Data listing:
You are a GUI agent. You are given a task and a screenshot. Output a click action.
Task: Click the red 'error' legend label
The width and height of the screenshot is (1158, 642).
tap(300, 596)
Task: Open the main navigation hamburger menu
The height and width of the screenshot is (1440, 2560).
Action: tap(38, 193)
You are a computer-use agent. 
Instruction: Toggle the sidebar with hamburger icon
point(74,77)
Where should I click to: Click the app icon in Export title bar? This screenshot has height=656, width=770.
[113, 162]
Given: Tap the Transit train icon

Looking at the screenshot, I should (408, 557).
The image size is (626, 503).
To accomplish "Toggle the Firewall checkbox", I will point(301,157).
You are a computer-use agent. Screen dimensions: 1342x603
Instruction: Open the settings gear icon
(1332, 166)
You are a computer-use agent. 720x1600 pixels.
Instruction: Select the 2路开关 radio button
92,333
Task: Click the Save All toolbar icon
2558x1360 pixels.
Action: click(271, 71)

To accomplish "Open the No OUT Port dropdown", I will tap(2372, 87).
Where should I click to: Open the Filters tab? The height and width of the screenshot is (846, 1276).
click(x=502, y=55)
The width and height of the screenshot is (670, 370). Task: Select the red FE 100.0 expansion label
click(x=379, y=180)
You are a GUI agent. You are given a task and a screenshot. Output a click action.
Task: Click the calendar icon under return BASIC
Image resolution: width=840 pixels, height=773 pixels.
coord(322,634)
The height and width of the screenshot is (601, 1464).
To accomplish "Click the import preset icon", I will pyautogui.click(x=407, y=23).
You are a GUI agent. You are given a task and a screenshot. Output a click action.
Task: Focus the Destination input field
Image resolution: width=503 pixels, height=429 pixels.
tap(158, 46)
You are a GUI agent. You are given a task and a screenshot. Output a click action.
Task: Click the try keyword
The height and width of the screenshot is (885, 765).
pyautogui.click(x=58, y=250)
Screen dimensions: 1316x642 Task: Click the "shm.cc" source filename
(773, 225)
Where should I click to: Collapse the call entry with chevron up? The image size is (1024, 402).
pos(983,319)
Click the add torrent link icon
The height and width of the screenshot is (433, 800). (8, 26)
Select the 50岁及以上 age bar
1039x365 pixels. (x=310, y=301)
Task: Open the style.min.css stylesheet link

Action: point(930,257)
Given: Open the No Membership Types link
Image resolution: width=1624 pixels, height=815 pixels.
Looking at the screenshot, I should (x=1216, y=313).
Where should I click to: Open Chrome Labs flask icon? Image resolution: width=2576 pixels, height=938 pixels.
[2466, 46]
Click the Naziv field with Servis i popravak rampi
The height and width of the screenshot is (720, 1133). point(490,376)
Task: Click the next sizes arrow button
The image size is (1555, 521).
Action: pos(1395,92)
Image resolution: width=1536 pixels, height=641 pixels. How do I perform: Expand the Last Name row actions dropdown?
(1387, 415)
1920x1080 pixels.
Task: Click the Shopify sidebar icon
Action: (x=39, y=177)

:: WHAT IS NEEDED ::
Return each line of the listing above that contains the string "button".

:: WRITTEN REPLY ::
Instruction: Select the 2路开关 radio button
Task: Click the next sizes arrow button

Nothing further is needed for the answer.